*Extract*:
-- BEGIN --

Your passport to wines you've never heard of
· Washington · Middle Eastern / North African · Visit Website ↗
Reviewed June 11, 2026
Wingman Metrics
The wine list at Maydan stops you cold — in the best way. This isn't the usual parade of Chardonnay and Cabernet; instead, you're looking at Georgian Saperavi, Lebanese skin-contact, Armenian sparkling, and a Palestinian white grape most Americans couldn't name on a bet. It's a curated statement, and the statement is: your comfort zone is boring.
Nineteen labels, every single one poured by the glass, and almost all of them tethered thematically to the restaurant's Middle Eastern and North African identity. Georgia shows up with Baia's Wine Tsolikouri and Dakishvili Family Saperavi. Lebanon brings Mersel's skin-contact Phoenix and their collaboration rosé, Love Letter by Laila. Armenia checks in with Keush's méthode traditionnelle bubbly. The one outlier — te Pā Sauvignon Blanc from New Zealand — sticks out like a tourist who wandered into the wrong neighborhood, but it's there as a safe harbor for the unadventurous. The gaps are real: no deep cellar, no vintage depth, and the bottle ceiling of $105 means this is a by-the-glass program wearing a full wine list's hat.
Here's the actual superpower: every wine on the list is available by the glass, ranging from $8 to $22. That means you can run a personal tasting flight across three continents without committing to a bottle — and at a place this food-forward, that flexibility is exactly right. The amber and skin-contact category is a particular standout; the Mersel Phoenix Skin Contact 2022 and the Monemvasia Tsimbidi Kydonitsa are wines most people will never encounter anywhere else in DC.

-- END --

*Collected data*:
-- BEGIN --

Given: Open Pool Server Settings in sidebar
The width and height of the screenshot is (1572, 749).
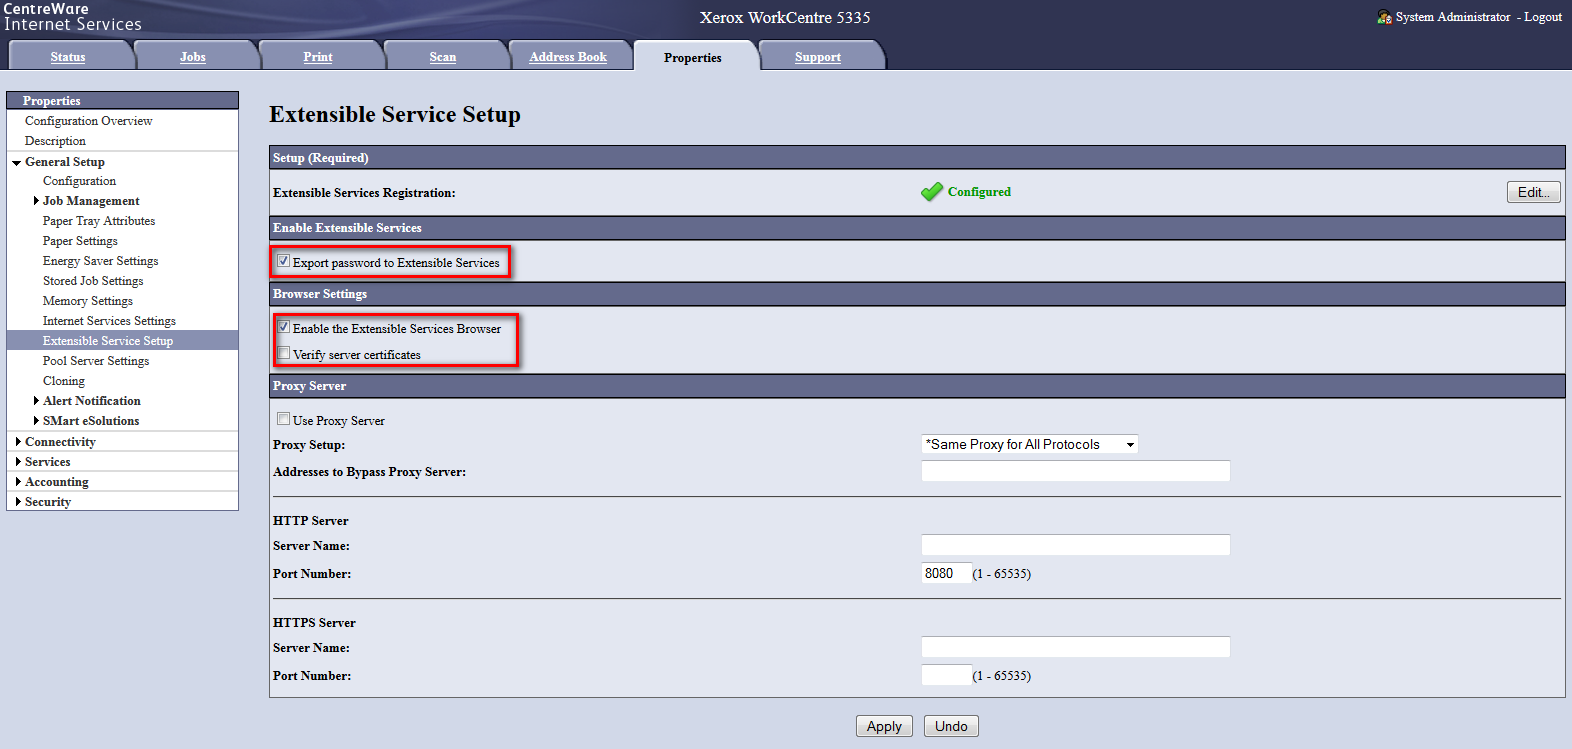Looking at the screenshot, I should coord(96,361).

-- END --

*Set exercise A*: Return the Maydan wine review text from "Your passport to" up to and including "zone is boring.", copied word for word.
*Set exercise B*: Resume the Maydan wine review from the point where it stops, carrying on in the same voice.

*Exercise output A*:
Your passport to wines you've never heard of
· Washington · Middle Eastern / North African · Visit Website ↗
Reviewed June 11, 2026
Wingman Metrics
The wine list at Maydan stops you cold — in the best way. This isn't the usual parade of Chardonnay and Cabernet; instead, you're looking at Georgian Saperavi, Lebanese skin-contact, Armenian sparkling, and a Palestinian white grape most Americans couldn't name on a bet. It's a curated statement, and the statement is: your comfort zone is boring.

*Exercise output B*:
Dakishvili Family Saperavi 2021 — $14/glass
Georgian Saperavi at this price point is a steal — the grape delivers dark fruit and serious structure that would cost you twice as much if it carried a French label. Order it with anything coming off the fire.
Keush 'Origins' Méthode Traditionnelle Brut
Armenian sparkling wine made in the traditional method — most tables walk right past it for the Cremant, which is a mistake. Keush is a serious producer working at high altitude in the Areni region, and this bottle is a genuine conversation starter that also happens to drink extremely well.
te Pā Sauvignon Blanc 2023
New Zealand Sauvignon Blanc is a fine wine in the right context, but here it reads as the list's one concession to guests who won't take a risk. You came to Maydan — if you're ordering the most predictable white on the menu, you're wasting your evening.
Alain Graillot-Thalvin Syrocco 2021 + Lamb from the wood fire
Graillot's Moroccan Syrah — yes, that Graillot — was practically engineered for smoke and char. The wine's dark olive, dried herb, and pepper notes lock into spiced roasted lamb in a way that makes the whole table pay attention.
🎲 The Bottom Line
Maydan's wine list is one of the most geographically coherent and genuinely adventurous in Washington, DC — it matches the kitchen's ambition and then some. If you're willing to let go of the familiar, this is one of the best by-the-glass programs in the city for opening your eyes to what the wine world looks like beyond Europe.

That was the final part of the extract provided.